As yields das Treasuries a 10 anos sobem para 2,6%, tendo tocado máximos de 10 meses, enquanto o índice de volatilidade VIX subiu dois pontos dos mínimos históricos onde estava para 8,56.

Crash de 25% em Wall Street

As perspetivas sobre um choque no mercado obrigacionista norte-americano está a penalizar não só obrigações, mas divisas e bolsas nos EUA. Um relatório das autoridades chinesas indica que o país está a ponderar diminuir a compra de dívida do Governo norte-americano, uma indicação que está a assustar os investidores.

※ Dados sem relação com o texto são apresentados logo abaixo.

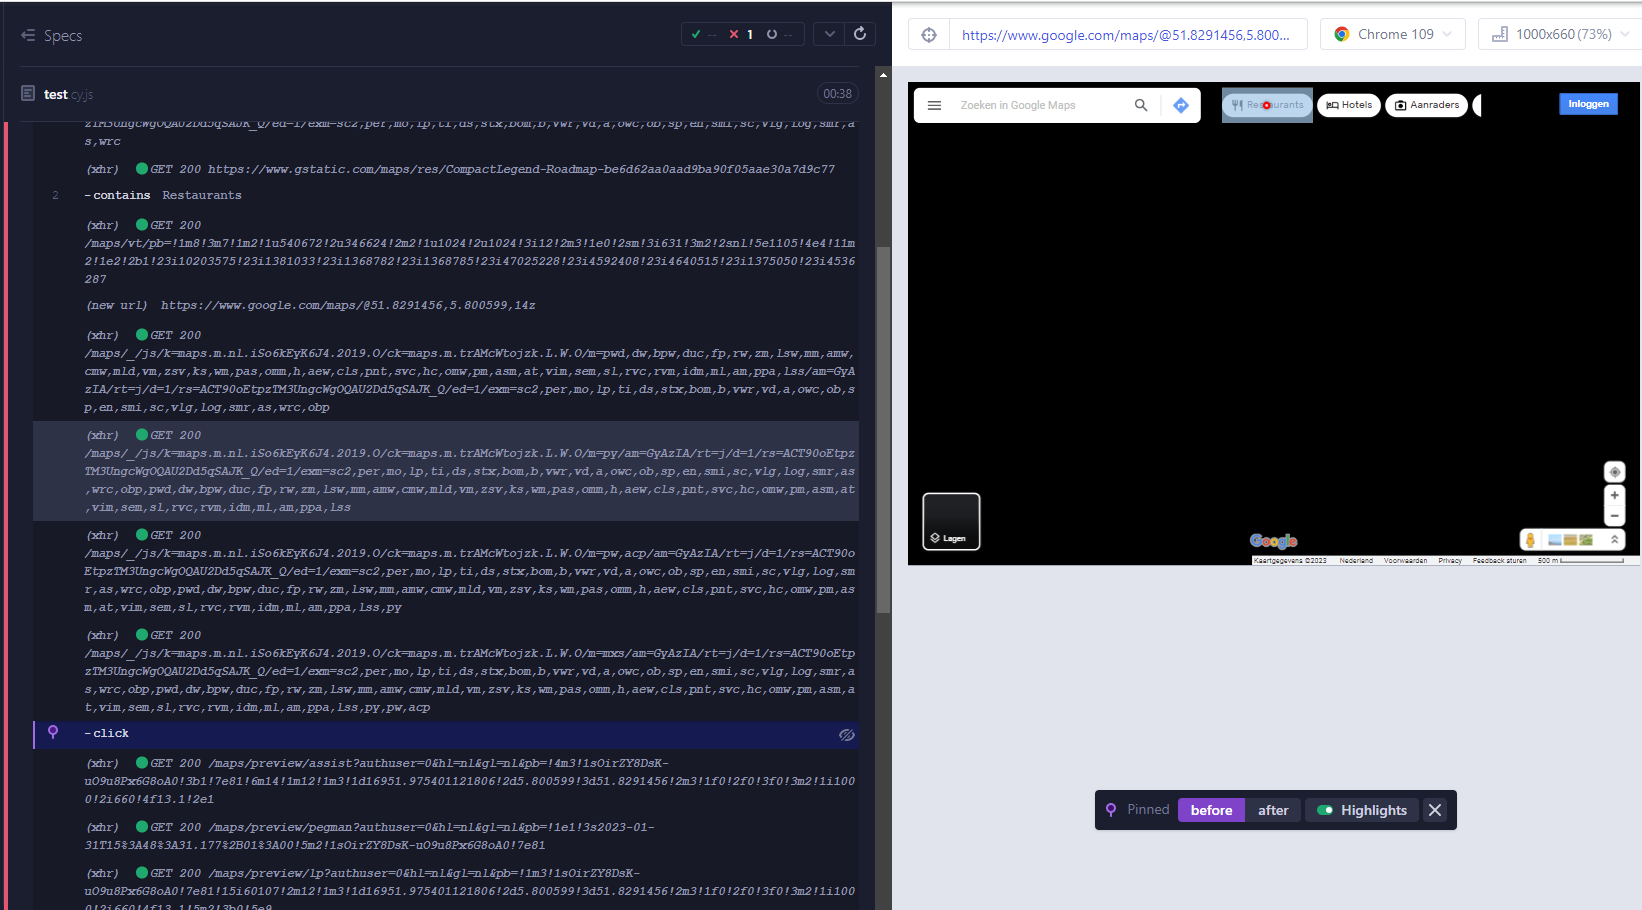The image size is (1642, 910).
Task: Click the Inloggen button
Action: (1588, 104)
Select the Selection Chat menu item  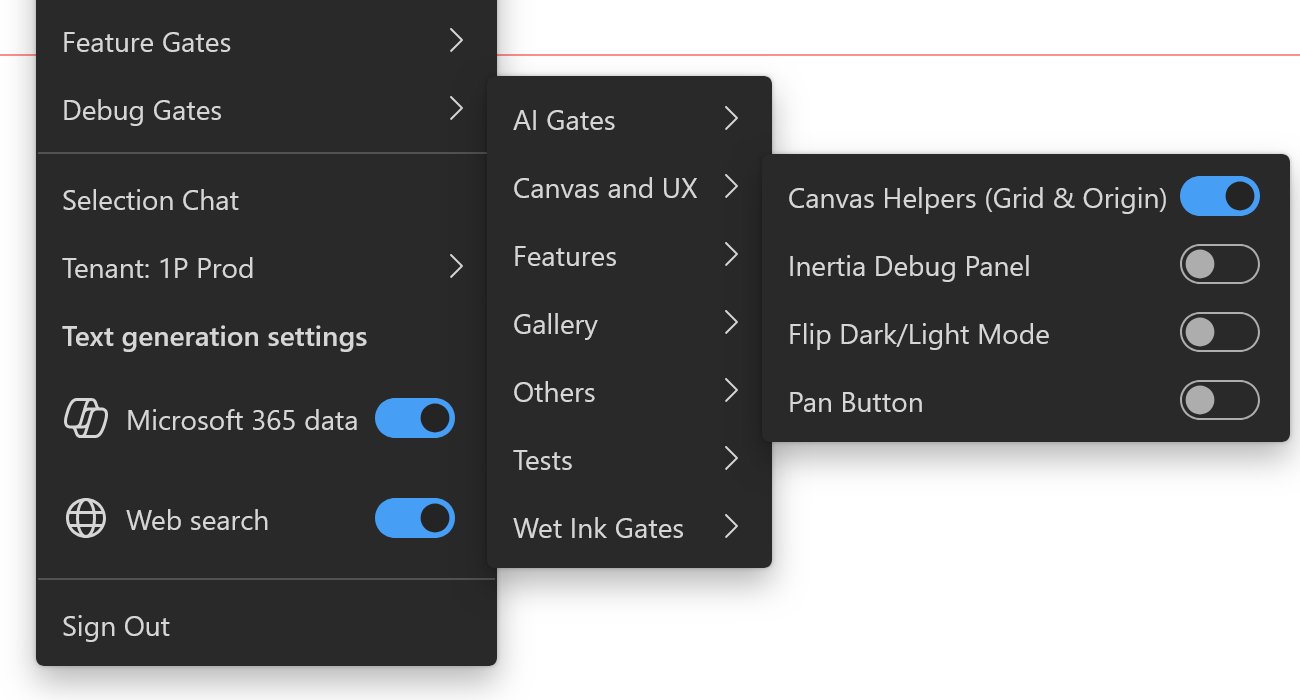pos(150,200)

Em Wall Street, a abertura da sessão foi em queda, com o índice Dow Jones a abrir no vermelho pela primeira vez em 2018. “Para um mercado que está provavelmente à procura de uma razão para fazer uma pausa, é razoável que use a subida de hoje das yields como catalisador”, explicou o estrategista chefe de mercados da B. Riley FBR, Art Hogan, em declarações à agência Reuters.

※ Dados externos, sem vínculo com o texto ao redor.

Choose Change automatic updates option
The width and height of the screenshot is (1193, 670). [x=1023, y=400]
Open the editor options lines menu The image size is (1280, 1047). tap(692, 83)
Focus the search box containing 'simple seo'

O índice industrial Dow Jones recua 0,39% para 25.286,55 pontos, enquanto o financeiro S&P 500 perde 0,25% para 2.744,33 pontos e o tecnológico Nasdaq cai 0,46% para 7.130,625 pontos.

No mercado cambial dólar segue a cair face às pares europeia e japonesa. A moeda norte-americana desvaloriza 0,38% para 0,833 euros e 0,94% para 111,59 ienes, mas aprecia-se 0,21% para 0,739 libras. As yields das Treasuries a 10 anos sobem para 2,6%, tendo tocado máximos de 10 meses, enquanto o índice de volatilidade VIX subiu dois pontos dos mínimos históricos onde estava para 8,56.

Depois de ter tocado máximos desde 2015 esta terça-feira, o preço do petróleo continua a subir. Em Nova Iorque, o WTI avança 0,67% para 63,38 dólares por barril e, em Londres, o brent sobe 0,31% para 69,03 dólares por barril.